● STATED EXERCISE 1:
Set down word for word the stretch of the A3 forum thread from "## Vee-aR-6ix (Nov" through "car as well.".
● STATED EXERCISE 2:
Decide whether each statement agrees with the A3 forum thread, giving yes or no and quoting the deciding words for each. (a) Vee-aR-6ix confirms that the combination is not offered in the U.S. (b) bdh-vdub states that Audi has already developed the 2.0T with quattro and DSG. (c) bdh-vdub would prefer an automatic model.

# Off Topic - A3 does not come with 2.0, 6 speed, quattro combo?



## bandrews (Jul 18, 2004)

I can't believe it... that is THE combination IMO for this car...
Someone tell me it isn't so...


----------



## Vee-aR-6ix (Nov 17, 2002)

*Re: Off Topic - A3 does not come with 2.0, 6 speed, quattro combo? (bandrews)*

It's so. At least not in the U.S. It would have been my pick for the car as well.


----------



## bdh-vdub (Apr 2, 2001)

*Re: Off Topic - A3 does not come with 2.0, 6 speed, quattro combo? (bandrews)*


_Quote, originally posted by *bandrews* »_I can't believe it... that is THE combination IMO for this car...
Someone tell me it isn't so...

A very popular (and common) topic in the A3 forums.
Long story short is Audi has not yet developed 2.0T (transverse) + quattro + DSG which is probably a prerequisite for getting it here. Although I would like a manual model, Audi probably can't justify bringing only manual + quattro and would need to offer some sort of auto (DSG) option.
Bottom line, it may happen someday, but don't hold your breath. Audi is really missing the boat with this SNAFU... 


_Modified by bdh-vdub at 9:39 AM 12-18-2005_


----------



## mml7 (Dec 3, 1999)

*Re: Off Topic - A3 does not come with 2.0, 6 speed, quattro combo? (bdh-vdub)*


_Quote, originally posted by *bdh-vdub* »_Bottom line, it may happen someday, but don't hold your breath. Audi is really missing the boat with this SNAFU...

● INFORMATION SHOWN:

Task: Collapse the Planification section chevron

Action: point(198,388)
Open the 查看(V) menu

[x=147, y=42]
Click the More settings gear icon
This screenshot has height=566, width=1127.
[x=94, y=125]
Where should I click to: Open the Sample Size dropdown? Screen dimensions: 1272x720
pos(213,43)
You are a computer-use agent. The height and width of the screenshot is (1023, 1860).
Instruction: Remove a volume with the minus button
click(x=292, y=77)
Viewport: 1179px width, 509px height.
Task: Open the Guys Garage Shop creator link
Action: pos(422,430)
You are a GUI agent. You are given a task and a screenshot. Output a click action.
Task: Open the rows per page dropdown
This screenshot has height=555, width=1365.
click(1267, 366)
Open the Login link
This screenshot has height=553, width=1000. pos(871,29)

● EXERCISE RESULT 1:
## Vee-aR-6ix (Nov 17, 2002)

*Re: Off Topic - A3 does not come with 2.0, 6 speed, quattro combo? (bandrews)*

It's so. At least not in the U.S. It would have been my pick for the car as well.

● EXERCISE RESULT 2:
(a) Yes: "It's so. At least not in the U.S."
(b) No: "Audi has not yet developed 2.0T (transverse) + quattro + DSG"
(c) No: "Although I would like a manual model"